British Columbia

On some B.C. streets, 30 might soon be the new 50 for default speed limits

The B.C. government’s pilot program allowing electric scooters in six municipalities could be a warm-up to a much larger transportation pilot later this year. 

Saanich has joined Victoria in asking for citywide 30 km/h defaults on side streets in pilot program

Neighbourhood slow zone road sign on Woodland Drive in Vancouver, British Columbia on Wednesday, March 3, 2021. (Maggie MacPherson/CBC)

The B.C. government's pilot program allowing electric scooters in six municipalities could be a warm-up to a much larger transportation pilot later this year. 

On Monday Saanich council voted unanimously to modify its request to the province for an anticipated pilot project that would allow reductions to the default speed limit on most streets.

Under the Motor Vehicle Act, the default speed limit is currently 50 km/h, unless there are signs indicating a different speed. 

Saanich is now asking for a 30 km/h default on all streets without a continuous centre line, after originally asking for 40 km/h. 

"There's better safety outcomes, there's fewer accidents and less severe accidents, and those benefits are even more significant when you go down from 40 to 30," said Saanich Councillor Rebecca Mersereau.

Victoria is also asking for a 30 km/h pilot project for side streets, while other Greater Victoria municipalities are looking at a 40 km/h proposal. 

Mersereau said a reduced speed limit would have plenty of benefits in Saanich, particularly in many of the older suburban neighbourhoods that were built without sidewalks. 

"In the absence of having millions of dollars to fix that infrastructure deficit, it made sense for us to be more ambitious ... and try to address that challenge."

Stopping commuter shortcuts

Similar citywide proposals to reduce the speed limit aren't being actively considered in Metro Vancouver, but many municipalities have been reducing speed limits in certain areas in recent months. 

This includes Burnaby lengthening the time that school zone speed limits are in place to 7 a.m. to 10 p.m. each day (previously it was 8 a.m. to 5 p.m.), and North Vancouver creating a new 30 km/h zone around Ridgeway elementary. 

In Vancouver, a 30 km/h zone has recently been put in place in the Grandview-Woodland neighbourhood, and Councillor Pete Fry says the feedback has been positive.

"By and large most folks driving down residential side streets … are likely travelling at closer to 30 km/h in the first place," he said.

"[But] it's driven the commuter interest out of the neighbourhood, and really what you're seeing more of is people who live or work in that vicinity, and they're driving appropriately slowly because it's important to them to not grievously injure their neighbours." 
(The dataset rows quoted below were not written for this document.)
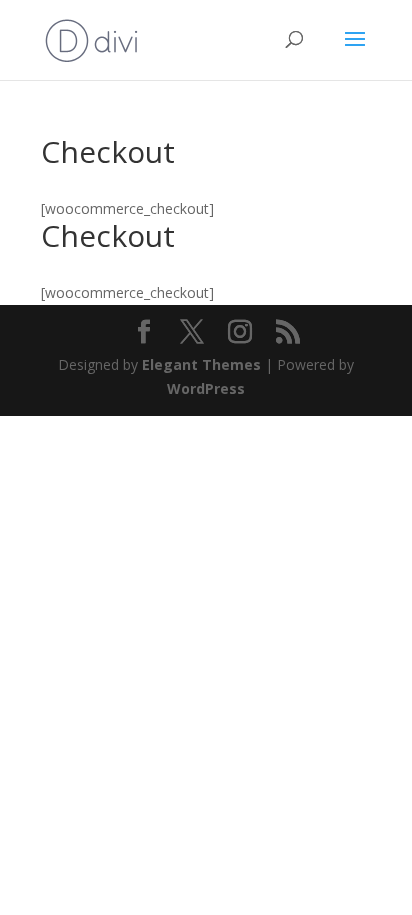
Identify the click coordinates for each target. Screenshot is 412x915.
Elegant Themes (201, 364)
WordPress (206, 388)
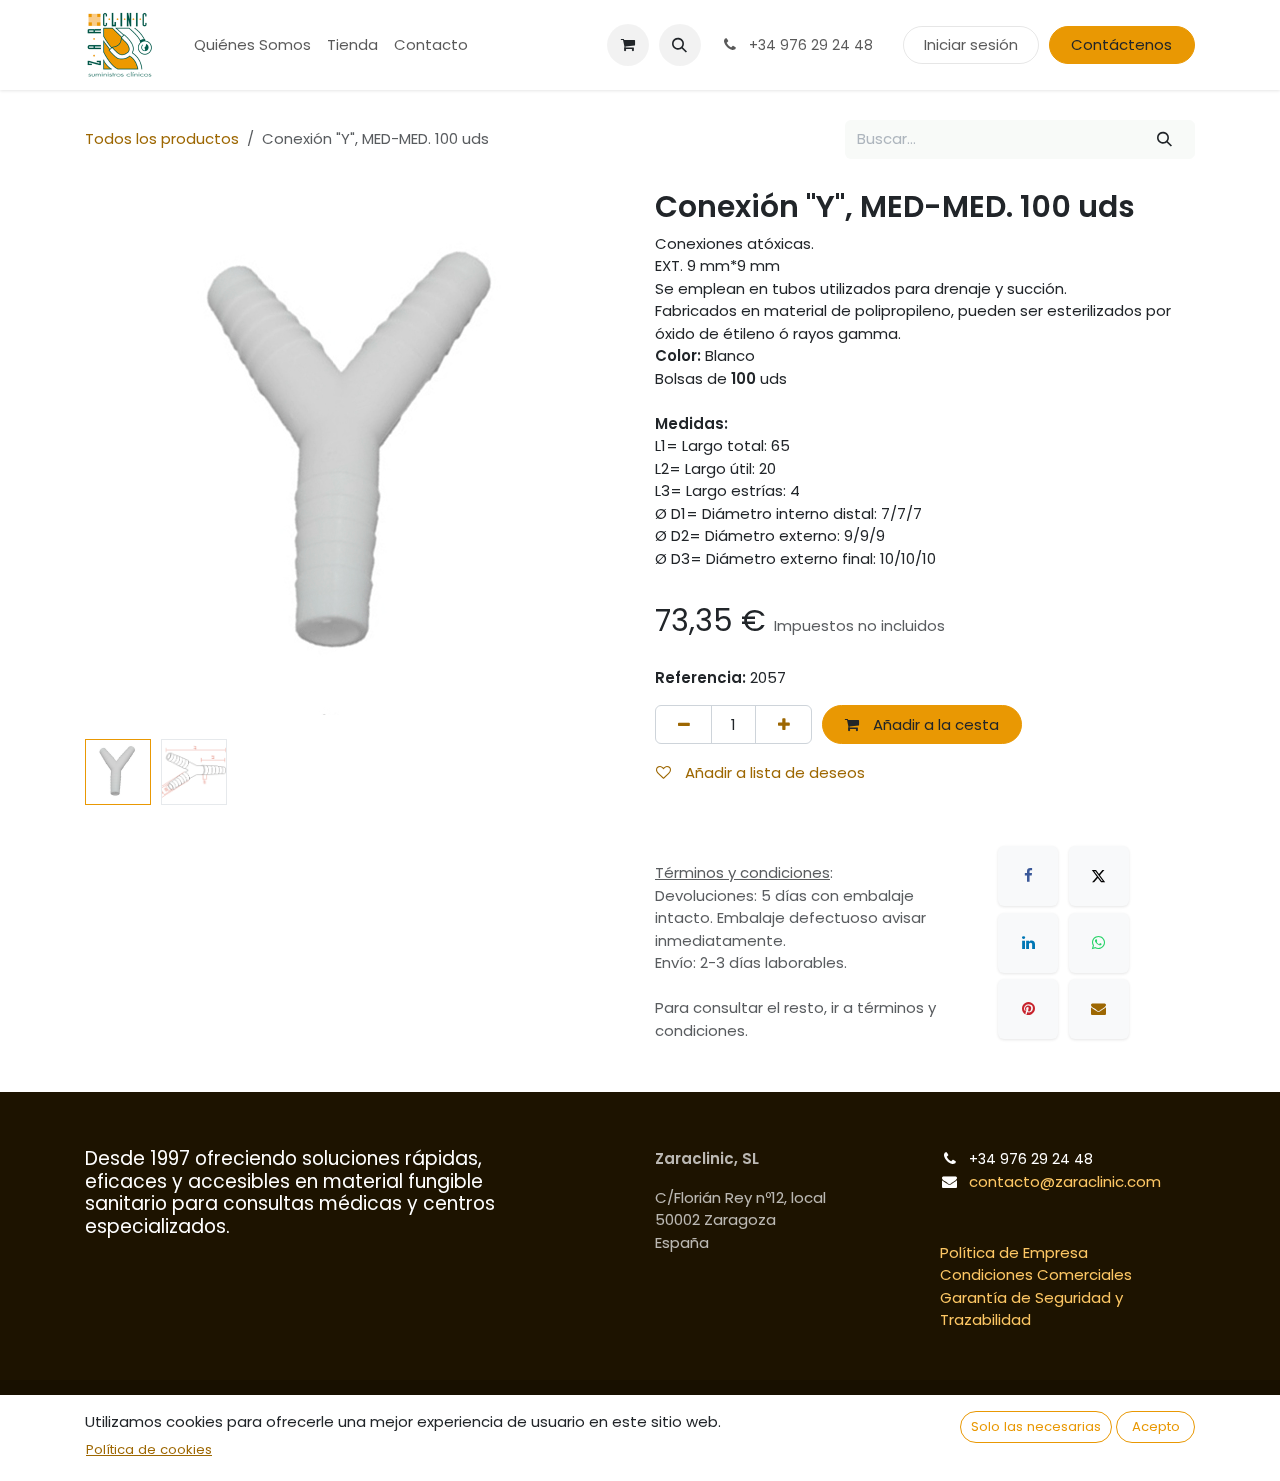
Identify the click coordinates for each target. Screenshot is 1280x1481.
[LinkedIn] (1028, 943)
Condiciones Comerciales (1036, 1274)
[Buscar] (1165, 139)
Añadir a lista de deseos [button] (773, 772)
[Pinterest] (1028, 1009)
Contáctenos (1121, 44)
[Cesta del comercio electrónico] (628, 45)
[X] (1099, 876)
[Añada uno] (783, 724)
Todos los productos (162, 138)
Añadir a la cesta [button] (934, 724)
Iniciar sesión (971, 44)
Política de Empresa (1014, 1252)
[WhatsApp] (1099, 943)
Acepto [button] (1156, 1426)
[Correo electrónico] (1099, 1009)
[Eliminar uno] (683, 724)
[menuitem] (252, 45)
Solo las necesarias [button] (1036, 1426)
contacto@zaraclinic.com (1065, 1181)
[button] (680, 45)
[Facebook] (1028, 876)
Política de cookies (149, 1449)
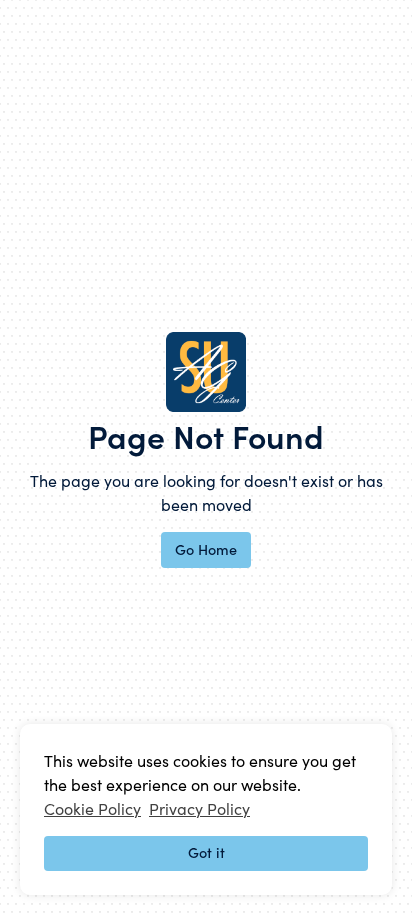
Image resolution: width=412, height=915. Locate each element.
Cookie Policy (92, 808)
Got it (206, 852)
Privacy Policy (199, 808)
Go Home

Fry says he is hopeful the province will recognize the interest in lowering default speed limits across B.C. if it moves forward with pilot projects later this year. 

"I hope [they] are recognizing that we are kind of at a paradigm shift of how we treat public spaces and public roads," he said.

"I know there's been some resistance to this in the past because it seems like a fundamental change … but we're not impacting the arterial movement of goods and services, and highways and freeways. We're focusing on the majority of the road network, which are residential side streets without a centre line."